Leaders of US, Japan and South Korea to meet for high-profile trilateral summit – here’s what it means
US President Joe Biden is set to host his South Korean counterpart Yoon Suk-yeol and Japanese Prime Minister Fumio Kishida at Camp David in Maryland on Friday for a high-profile summit that officials from the three countries believe will bring in a new era of trilateral ties.
The event represents the first time the three leaders will assemble for an official joint summit, beyond the relatively less formal discussions held in the last few months on the sidelines of other important international gatherings, including the 2022 NATO summit in Madrid, Spain.
Why Camp David As The Summit’s Location Is Notable?
Friday’s meeting would have been unimaginable until recently, with the two US allies maintaining complicated ties for decades over Japan’s 1910-1945 occupation of the Korean Peninsula. It’s said Yoon has lately been navigating a challenging world as he tries to improve ties with Tokyo.
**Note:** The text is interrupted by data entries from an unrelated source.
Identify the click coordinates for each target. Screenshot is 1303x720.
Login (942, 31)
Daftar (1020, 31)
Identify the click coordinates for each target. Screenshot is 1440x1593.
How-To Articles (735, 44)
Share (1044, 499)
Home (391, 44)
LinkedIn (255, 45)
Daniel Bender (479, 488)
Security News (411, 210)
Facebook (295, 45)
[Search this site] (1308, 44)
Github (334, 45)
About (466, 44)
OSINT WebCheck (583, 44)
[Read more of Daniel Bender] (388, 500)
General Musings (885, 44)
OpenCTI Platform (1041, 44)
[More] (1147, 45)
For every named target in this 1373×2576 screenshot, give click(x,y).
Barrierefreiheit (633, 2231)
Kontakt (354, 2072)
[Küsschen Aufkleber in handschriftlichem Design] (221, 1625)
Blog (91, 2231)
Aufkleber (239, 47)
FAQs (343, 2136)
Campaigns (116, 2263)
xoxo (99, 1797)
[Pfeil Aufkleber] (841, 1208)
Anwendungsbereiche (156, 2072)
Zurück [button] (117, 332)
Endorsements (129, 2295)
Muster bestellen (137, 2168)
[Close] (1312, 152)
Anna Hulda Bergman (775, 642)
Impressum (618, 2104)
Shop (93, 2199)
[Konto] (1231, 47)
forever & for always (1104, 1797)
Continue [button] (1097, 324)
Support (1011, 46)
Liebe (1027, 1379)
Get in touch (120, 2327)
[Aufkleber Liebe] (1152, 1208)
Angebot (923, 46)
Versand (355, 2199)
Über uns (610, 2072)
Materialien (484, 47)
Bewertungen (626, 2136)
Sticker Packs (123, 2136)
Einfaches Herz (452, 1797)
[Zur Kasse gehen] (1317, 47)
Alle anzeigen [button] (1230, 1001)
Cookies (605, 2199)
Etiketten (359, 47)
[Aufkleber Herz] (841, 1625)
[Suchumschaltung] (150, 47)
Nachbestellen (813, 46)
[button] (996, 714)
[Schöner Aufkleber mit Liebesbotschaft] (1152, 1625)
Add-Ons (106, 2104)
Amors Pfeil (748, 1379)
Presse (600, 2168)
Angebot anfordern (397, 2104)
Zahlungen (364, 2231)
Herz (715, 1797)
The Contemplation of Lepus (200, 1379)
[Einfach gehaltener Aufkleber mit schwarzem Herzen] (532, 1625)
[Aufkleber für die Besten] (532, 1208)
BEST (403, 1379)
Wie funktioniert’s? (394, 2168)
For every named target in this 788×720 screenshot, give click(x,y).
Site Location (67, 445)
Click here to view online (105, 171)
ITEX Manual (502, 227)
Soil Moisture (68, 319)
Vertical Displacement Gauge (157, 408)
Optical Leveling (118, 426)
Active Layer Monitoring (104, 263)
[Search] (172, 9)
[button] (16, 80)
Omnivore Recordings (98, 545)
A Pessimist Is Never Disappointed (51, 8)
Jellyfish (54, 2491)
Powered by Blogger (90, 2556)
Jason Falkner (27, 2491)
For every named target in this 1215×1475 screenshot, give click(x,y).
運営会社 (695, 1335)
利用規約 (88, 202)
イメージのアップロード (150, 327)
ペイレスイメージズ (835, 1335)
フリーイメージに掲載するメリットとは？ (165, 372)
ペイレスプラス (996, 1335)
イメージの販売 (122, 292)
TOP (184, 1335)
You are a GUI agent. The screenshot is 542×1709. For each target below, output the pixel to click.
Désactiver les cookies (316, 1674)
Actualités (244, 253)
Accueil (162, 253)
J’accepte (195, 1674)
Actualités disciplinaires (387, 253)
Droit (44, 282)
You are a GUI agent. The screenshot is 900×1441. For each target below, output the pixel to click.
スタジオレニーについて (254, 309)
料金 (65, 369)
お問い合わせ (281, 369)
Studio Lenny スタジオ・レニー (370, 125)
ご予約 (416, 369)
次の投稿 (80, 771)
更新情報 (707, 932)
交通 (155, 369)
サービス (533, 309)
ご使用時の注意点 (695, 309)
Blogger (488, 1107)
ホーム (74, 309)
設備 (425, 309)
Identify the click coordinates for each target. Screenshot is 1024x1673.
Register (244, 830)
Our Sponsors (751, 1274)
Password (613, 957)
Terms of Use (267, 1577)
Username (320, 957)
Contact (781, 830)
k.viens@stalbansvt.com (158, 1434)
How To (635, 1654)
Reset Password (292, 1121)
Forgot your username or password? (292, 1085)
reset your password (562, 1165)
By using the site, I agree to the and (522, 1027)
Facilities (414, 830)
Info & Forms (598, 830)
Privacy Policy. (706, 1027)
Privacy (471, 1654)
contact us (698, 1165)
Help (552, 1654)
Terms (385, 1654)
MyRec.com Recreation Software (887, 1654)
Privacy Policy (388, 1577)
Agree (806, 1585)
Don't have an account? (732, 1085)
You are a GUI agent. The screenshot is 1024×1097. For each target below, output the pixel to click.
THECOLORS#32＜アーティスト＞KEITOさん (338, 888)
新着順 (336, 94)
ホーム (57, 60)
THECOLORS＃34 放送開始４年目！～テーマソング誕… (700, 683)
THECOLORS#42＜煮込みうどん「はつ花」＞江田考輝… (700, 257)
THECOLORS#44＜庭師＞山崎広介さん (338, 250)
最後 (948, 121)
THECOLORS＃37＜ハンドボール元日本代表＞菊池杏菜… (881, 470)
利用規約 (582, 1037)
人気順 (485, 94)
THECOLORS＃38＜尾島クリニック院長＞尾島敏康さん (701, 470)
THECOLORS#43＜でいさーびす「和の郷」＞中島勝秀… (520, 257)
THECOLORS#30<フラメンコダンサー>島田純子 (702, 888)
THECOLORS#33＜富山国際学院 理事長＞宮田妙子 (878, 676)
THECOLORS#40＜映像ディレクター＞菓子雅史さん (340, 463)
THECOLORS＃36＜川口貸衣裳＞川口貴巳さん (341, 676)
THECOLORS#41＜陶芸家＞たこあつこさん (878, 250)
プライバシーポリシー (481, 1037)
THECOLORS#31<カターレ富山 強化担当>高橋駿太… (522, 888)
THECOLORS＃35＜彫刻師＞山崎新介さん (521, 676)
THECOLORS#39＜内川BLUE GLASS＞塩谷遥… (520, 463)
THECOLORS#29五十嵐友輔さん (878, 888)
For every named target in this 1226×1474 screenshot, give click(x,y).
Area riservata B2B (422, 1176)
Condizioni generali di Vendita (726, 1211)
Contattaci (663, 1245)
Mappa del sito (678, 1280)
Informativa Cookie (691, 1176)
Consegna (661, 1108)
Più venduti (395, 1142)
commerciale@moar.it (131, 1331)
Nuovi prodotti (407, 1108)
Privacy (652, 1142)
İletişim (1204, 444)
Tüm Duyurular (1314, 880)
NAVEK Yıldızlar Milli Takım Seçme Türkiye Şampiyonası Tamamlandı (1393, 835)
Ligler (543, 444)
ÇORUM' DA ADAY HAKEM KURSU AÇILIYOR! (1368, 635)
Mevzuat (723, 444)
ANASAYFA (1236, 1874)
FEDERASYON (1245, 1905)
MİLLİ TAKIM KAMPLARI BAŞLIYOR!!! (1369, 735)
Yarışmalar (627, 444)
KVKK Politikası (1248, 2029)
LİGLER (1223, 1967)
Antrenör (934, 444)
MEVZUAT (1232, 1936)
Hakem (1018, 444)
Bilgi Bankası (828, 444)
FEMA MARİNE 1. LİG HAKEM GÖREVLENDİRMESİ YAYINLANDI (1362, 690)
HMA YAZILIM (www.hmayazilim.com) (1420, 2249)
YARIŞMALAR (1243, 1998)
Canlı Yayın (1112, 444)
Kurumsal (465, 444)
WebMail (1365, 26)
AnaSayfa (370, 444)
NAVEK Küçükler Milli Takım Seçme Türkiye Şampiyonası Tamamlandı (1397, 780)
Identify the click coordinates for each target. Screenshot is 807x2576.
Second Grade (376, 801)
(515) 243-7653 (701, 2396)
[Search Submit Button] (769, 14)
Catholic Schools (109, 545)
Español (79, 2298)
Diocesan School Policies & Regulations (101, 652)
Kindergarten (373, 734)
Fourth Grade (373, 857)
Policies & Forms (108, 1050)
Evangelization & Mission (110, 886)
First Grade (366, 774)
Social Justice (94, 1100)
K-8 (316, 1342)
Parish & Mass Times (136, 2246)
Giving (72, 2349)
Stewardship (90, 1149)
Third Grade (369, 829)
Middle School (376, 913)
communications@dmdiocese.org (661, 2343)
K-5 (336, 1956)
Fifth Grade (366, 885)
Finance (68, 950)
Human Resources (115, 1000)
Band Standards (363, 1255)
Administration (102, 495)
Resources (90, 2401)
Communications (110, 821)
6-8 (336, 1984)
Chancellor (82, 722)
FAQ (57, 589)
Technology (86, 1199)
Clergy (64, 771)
Analysts have often raised concerns over poor Japan-South Korea relations impacting Washington’s approach towards China and the wider Indo-Pacific region. But the evidently strengthening ties between the two countries have offered the US a new opportunity.
While the trilateral summit comes amid an increase in North Korean weapons tests and China’s approach to the disputed region, the location of the meeting is also important as Camp David in Maryland has historically been a site where landmark and controversial agreements are reached.
“Mini NATO” Structure In Northeast Asia
Earlier this week, the Beijing-supported Global Times news outlet offered a conflicting statement in an op-ed piece that the upcoming summit was part of an aim to form a “mini NATO” structure in Northeast Asia that will be destructive to regional security.
But the US isn’t seeking a conflict with China, the Biden administration has constantly stressed, frequently sending several top American officials to Beijing as part of a push to maintain open lines of communication. But simmering tensions between the two countries exist.
Ties remain strained over a number of problems, including the situation concerning Taiwan, which China claims as part of its territory. Vedant Patel, the US State Department’s deputy spokesperson, recently stressed Friday’s summit shouldn’t be viewed as a “provocative” step.